I think the message means that something is crashing during system shutdown. When the crash occurs the OS launches dwwin.exe to report the error, however the window station is shutting down and so the application can't launch. 

Your problem isn't with dwwin.exe, you need to find out what is actually crashing at shutdown.

If you can`t find out what it is, try going to Administrative Tools/Services and disable the “Error Reporting Service”. You don`t want that running anyway.

Also right click My Computer/Properties/Advanced/Error Reporting
Put a check at both
Disable Error Reporting
But notify me when critical errors occur

Then, if that was the cause and the message stops, we`ll have to try to identify the cause.

If that does not help it won`t do any harm either. Most of us use these settings.


----------



## Julie Frances (Dec 26, 2007)

*Re: the application failed to initialize because the windows station is shutting down*

Thank You Dunedin. I have done all you suggested. On shutting down twice there was no error or sound but on the third shutdown the sound like " doomp " was there. The error process seemed to be quicker and the message not visible. I guess you looked at the screen shot i posted, but it doesn`t tell us much more. At times the error and "doomp" sound does not occur on shutdown and restart. Should i leave those "disable error' settings turned off? Cheers:wave:


----------



## Dunedin (Jul 19, 2007)

*Re: the application failed to initialize because the windows station is shutting down*

Yes just leave the disabled settings.

No, the screen shot does not tell us anything. 
It does not always do it, so can you connect the times it does it with running any specific application?

Go back now and have another look in Event Viewer for errors.
Look in System and Applications


----------



## Julie Frances (Dec 26, 2007)

*Re: the application failed to initialize because the windows station is shutting down*

Thank You Dunedin. No i can`t connect it to a specific application.

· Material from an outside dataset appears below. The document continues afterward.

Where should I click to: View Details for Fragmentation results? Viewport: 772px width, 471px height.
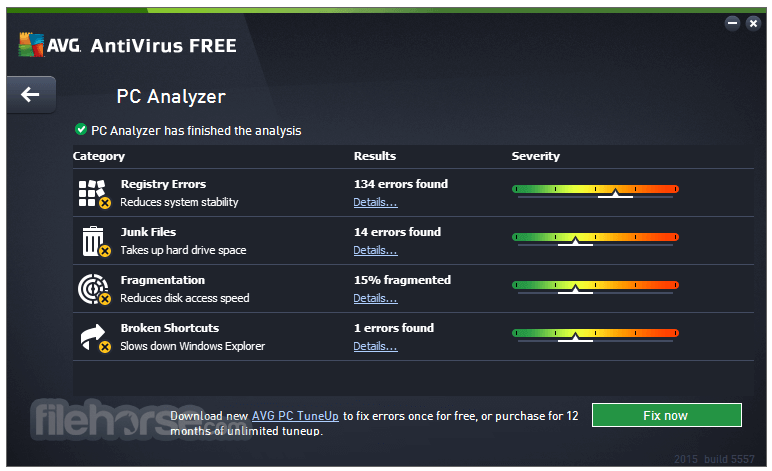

I`ve checked back through Application and System in Event viewer but the only significant one is what i have already found listed in System shown as "Application Popup" and right clicking on it gives what is in the screen shot i posted.:wave:


----------



## Dunedin (Jul 19, 2007)

*Re: the application failed to initialize because the windows station is shutting down*

Well, the only other way to check if it is an application is to open Task Manager 

Prepare to shutdown by closing all programs you have been using.
Right click Taskbar/Task Manager/Applications Tab
There should be nothing here. If there is, then it is the problem

Other than that you will just have to wait to see what happens. Maybe one day you will have a different problem with the application and will find out what it is.

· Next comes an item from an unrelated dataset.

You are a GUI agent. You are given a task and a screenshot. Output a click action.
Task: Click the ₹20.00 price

If it is a process I don`t know of another way to track it down if nothing is showing in Event Viewer. Just check it from time to time.


----------



## Julie Frances (Dec 26, 2007)

*Re: the application failed to initialize because the windows station is shutting down*

There`s nothing in Windows task manager. So as you say i`ll have to wait and see what eventuates. Thanks again:wave:


----------



## Dunedin (Jul 19, 2007)

*Re: the application failed to initialize because the windows station is shutting down*

You are very welcome :smile:


----------



## Julie Frances (Dec 26, 2007)

*Re: the application failed to initialize because the windows station is shutting down*

:wave: I read somewhere that "Adobe Reader" could cause this problem so i went to Start>run>msconfig>ok.click on startup and in the list i unchecked "reader" and have not seen this message again. Also what file did you delete? :wave:


----------



## Go The Power (Mar 5, 2007)

I am glad to hear you solved your problem. Thread marked as solved.

Julie Frances if the porblem returns please PM me to open this thread back up.

Thread closed.


----------